Sacroiliac (SI) joint fusion is a surgical procedure designed to stabilise the joint between the sacrum and ilium, which connects your spine to your pelvis. The minimally invasive (MIS) approach has become the preferred method for managing SI joint pain that does not improve with conservative treatments, reducing recovery time and tissue disruption compared to traditional open surgery.​

Who is it for?

If you have chronic lower back or buttock pain due to SI joint dysfunction—and have not found relief after six months of medications, injections, and physiotherapy—you may be considered for MIS SI joint fusion.

This procedure is suitable for people experiencing:

  • SI joint degeneration, arthritis or instability
  • Severe pain following trauma or after lumbar spinal fusion
  • Persistent pain not relieved by non-surgical management
  • Confirmed diagnosis with imaging and/or diagnostic injections

What the Procedure Involves

Here’s what to expect during minimally invasive SI joint fusion:

  • The procedure is performed under general anaesthesia; you will be positioned face down on the table
  • A small (less than 2-inch) incision is made over the affected joint, and muscles are gently separated (not cut)
  • Using fluoroscopy or computer navigation, the surgeon places guidewires across the SI joint for precision
  • Specialised tools prepare the joint space
  • One or more titanium implants are placed across the joint to promote fusion and stability
  • The incision is closed with sutures or staples, and a sterile dressing is applied
  • The operation typically takes less than an hour; most patients stay in hospital for one night​

Risks and Complications

While the minimally invasive technique reduces risk compared to open surgery, important risks can include:
Be aware of the following potential complications:

  • Infection at the surgical site
  • Bleeding or blood clots
  • Nerve injury leading to numbness or weakness in the leg
  • Failure of the bones to fuse (non-union), which may require further surgery
  • Implant complications (loosening, movement, misplacement)
  • Persistent pain or adjacent segment disease (stress on neighbouring joints or spine)
    Most complications are uncommon but will be discussed by your surgeon before surgery.

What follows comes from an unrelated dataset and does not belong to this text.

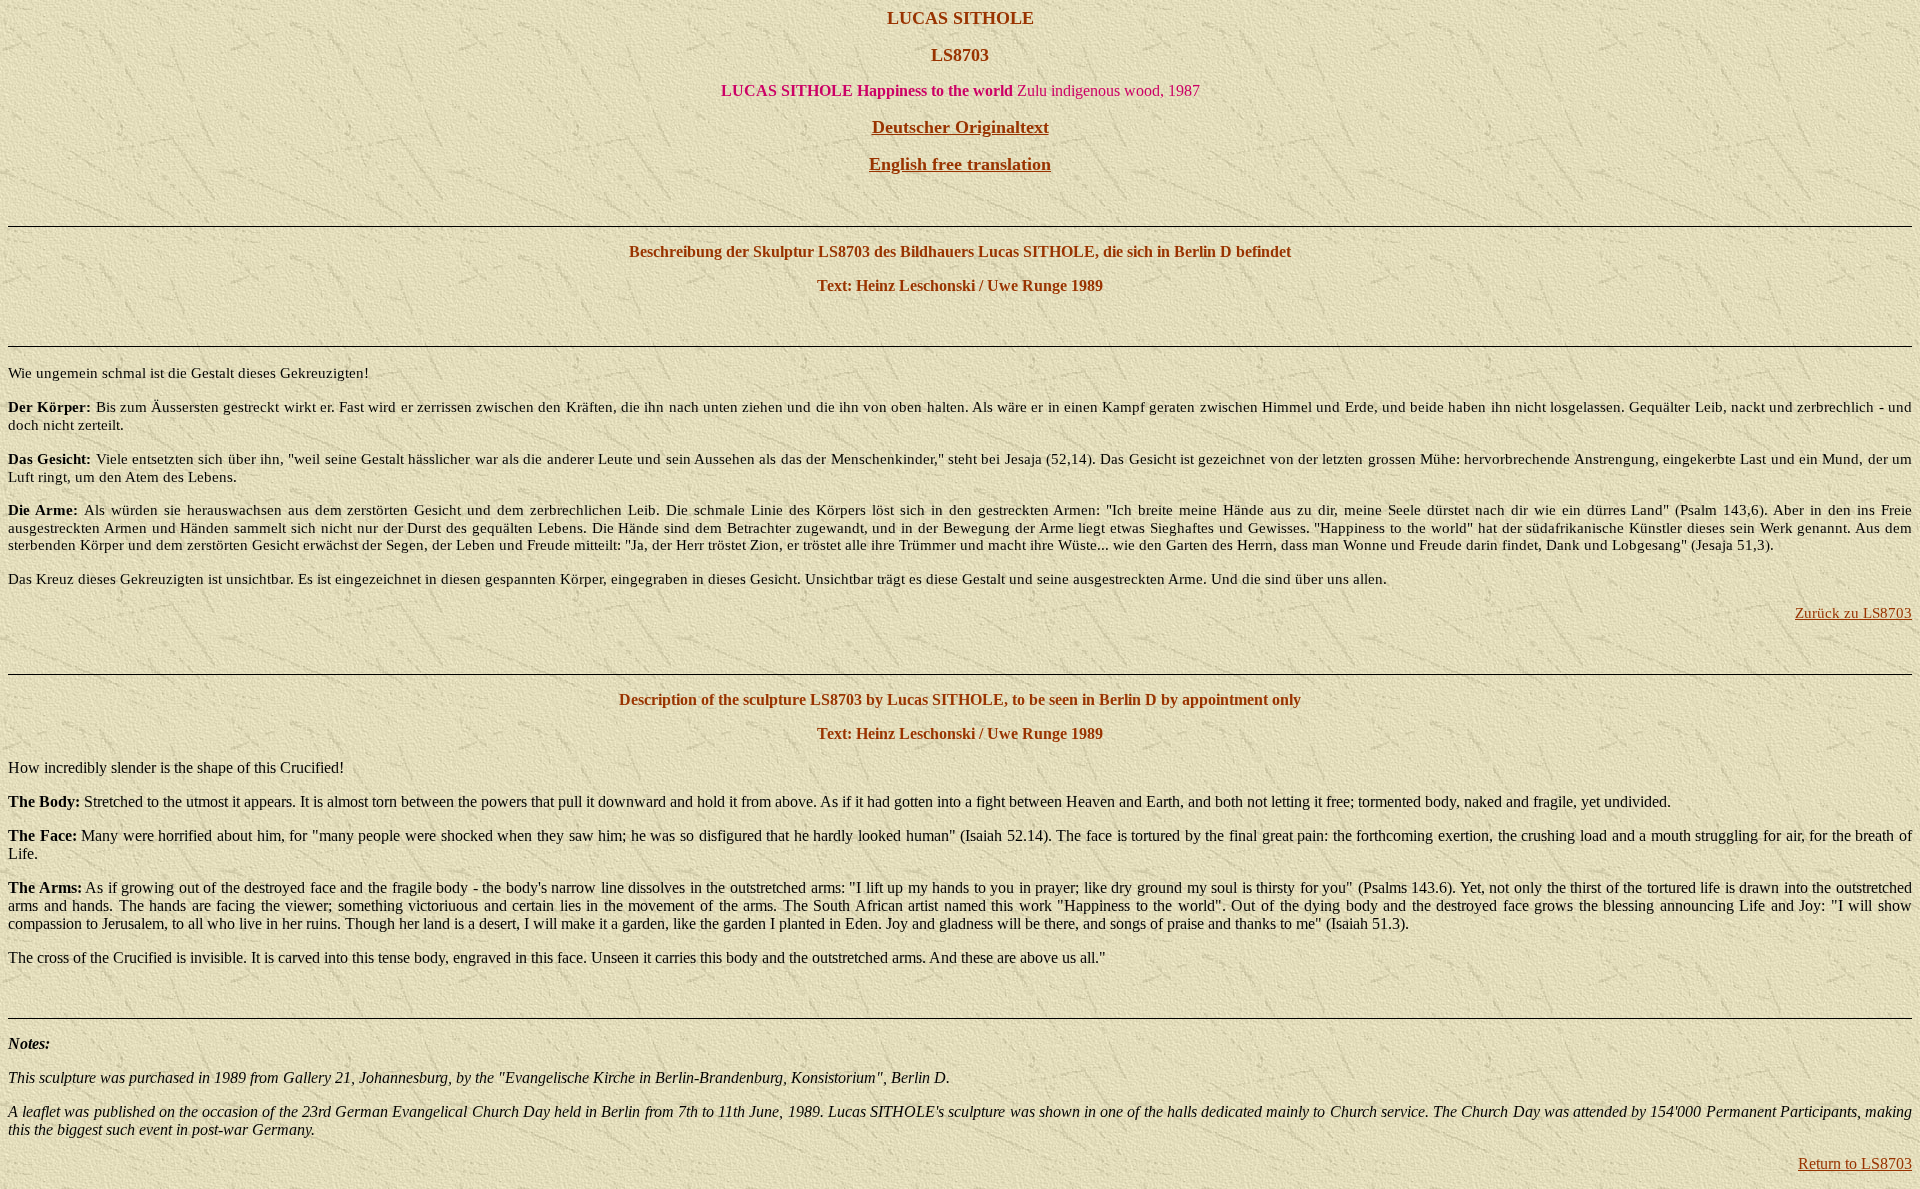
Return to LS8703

Recovery expectations and duration

Recovery from MIS SI joint fusion occurs in stages and is generally faster than with traditional open surgery. Here’s what most patients experience:

  • Walking (with assistance) can usually begin within 24 hours of surgery
  • Most patients go home the day after surgery
  • Crutches are often used for the first 6 weeks, with limited weight through the affected side during that period
  • Light daily activities can usually resume within 2–6 weeks, including cooking or light chores
  • Return to office work or driving is possible after about 2 weeks, if comfortable and not using strong pain medication
  • Physical therapy focuses on gentle mobility at first, then progressive strengthening
  • Full recovery—meaning return to most activities and maximal pain relief—often takes 2–6 months, and high-impact exercise is delayed until fusion and healing are confirmed​
    Your surgeon will schedule regular follow-up visits, often at 2 weeks, 6 weeks, 3 months, 6 months, and 12 months post-surgery, to monitor healing and function

FAQs

Will I feel the implant or notice changes in movement?
Most people do not feel the implant after healing, and movement of the pelvis is not usually noticed in day-to-day activities.

How successful is this procedure?
Most patients achieve significant, lasting pain relief and return to valued activities, particularly when rehabilitation instructions are closely followed.